Beginning with the line that contains "The width and", restate each line below through the final one exactly, and exclude the pictures.
# # # # # # #
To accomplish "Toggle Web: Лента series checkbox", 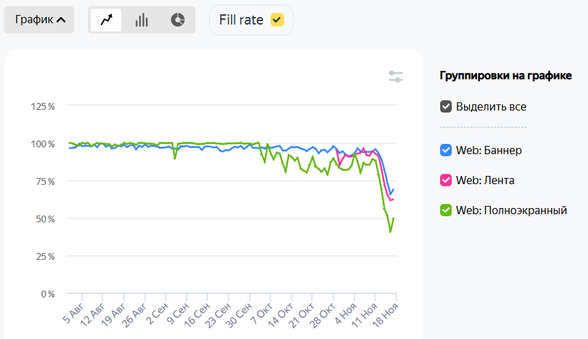I will (446, 180).
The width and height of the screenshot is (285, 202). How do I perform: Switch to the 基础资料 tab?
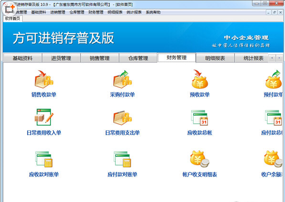pos(22,58)
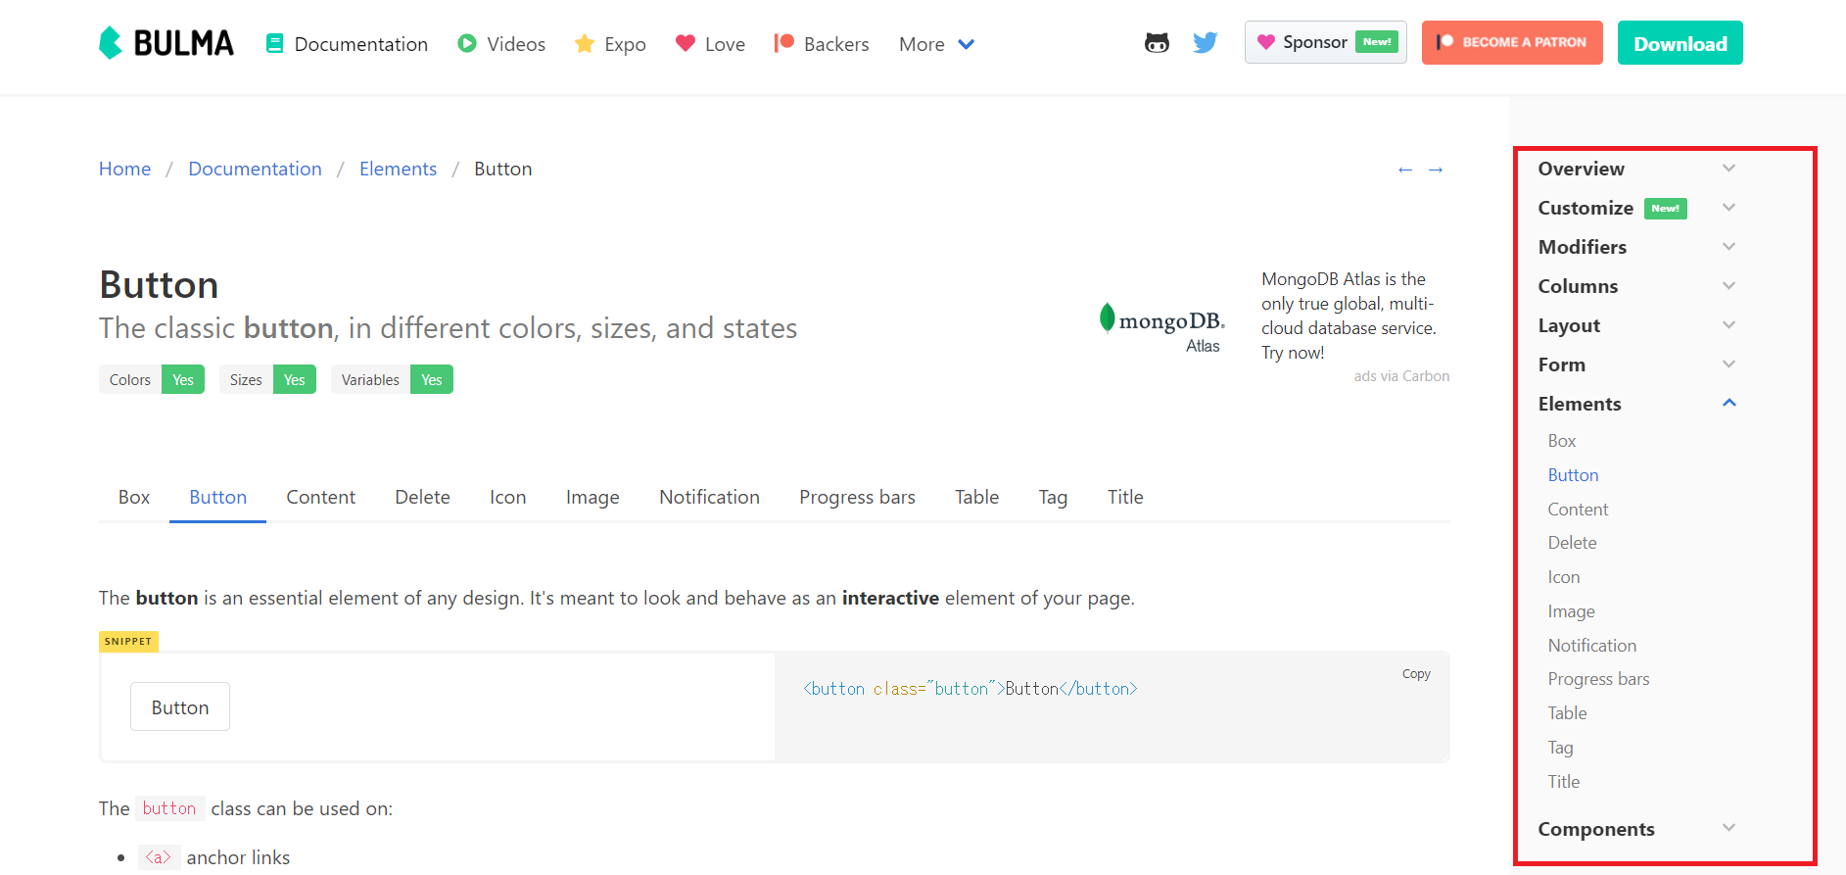Open GitHub via the cat icon

click(1157, 43)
# # # # # # #
TASK ANSWER →
The width and height of the screenshot is (285, 202). How do I perform: Switch to the 基础资料 tab?
pos(22,58)
Open GitHub via the cat icon

click(1157, 43)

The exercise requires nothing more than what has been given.